REZI software uses rental market data from both publicly available and paid sources to predict the outcome and performance of rental contracts. Mitchell declined to name the sources but shared the company has seen a decrease in the length of time units have remained on the market ranging from 50-70% across the 12 cities where it currently operates. The decrease in renter turnover, which also varies considerably across geographies, has improved by percentages in ‘the low double digits’, according to Mitchell.
REZI started in New York City which Mitchell explains as the proving ground for the concept behind REZI: “I used to get a lot of people actually ask ‘why New York’,” he jokes. “Our thought was, if you’re thinking about building a business model really trying to change the way rentals work in this country, the market where you’re going to get the best battle testing is New York.
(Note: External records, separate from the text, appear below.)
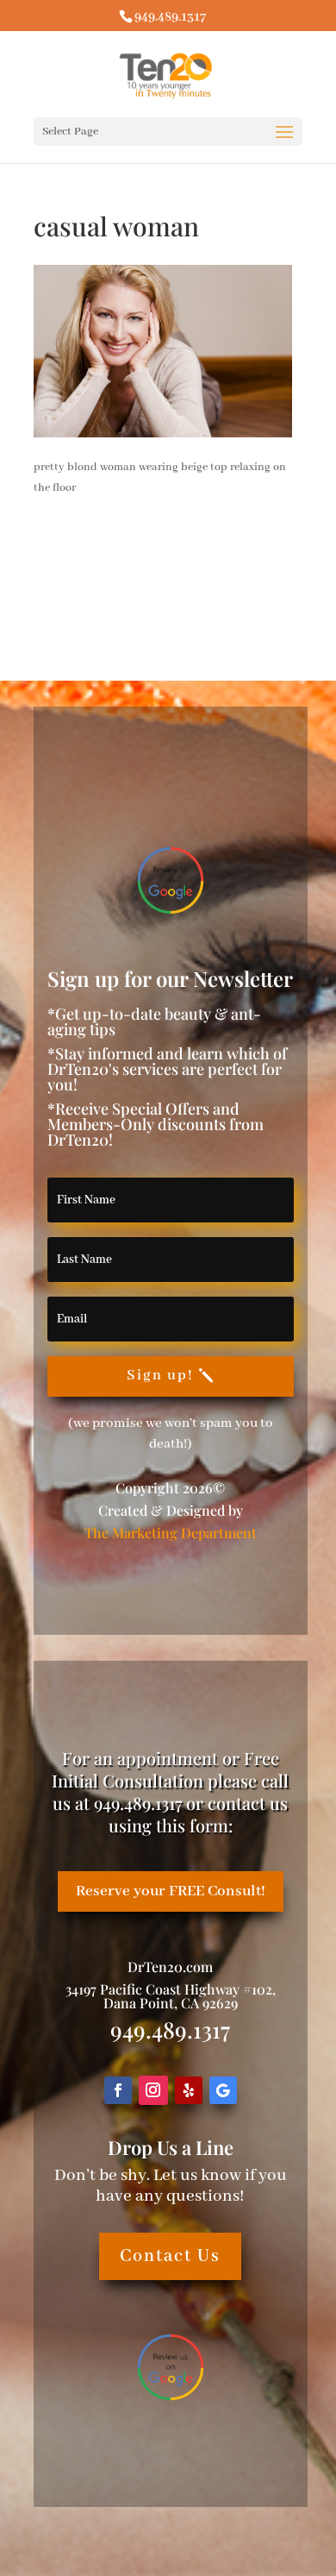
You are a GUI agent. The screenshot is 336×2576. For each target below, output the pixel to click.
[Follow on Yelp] (188, 2090)
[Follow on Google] (223, 2090)
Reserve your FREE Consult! (170, 1891)
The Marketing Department (170, 1533)
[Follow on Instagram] (153, 2090)
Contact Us (170, 2256)
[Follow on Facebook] (118, 2090)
Now that we’ve effectively battle tested in New York for several years and through several cycles, economic and otherwise, we’ve been able to build enormous confidence in our ability to export that strategy to Austin, Florida and other markets.”
REZI currently operates in 11 other locations, according to their website, with a primary goal of this new funding to expand the company to a national presence. Mitchell says they are monitoring several dozen markets and only move into new locations when they find the right property owners to partner with. He emphasizes a national expansion is not their only goal, summarizing REZI’s philosophy by saying, “We’re going to change the way the entire rental market works.”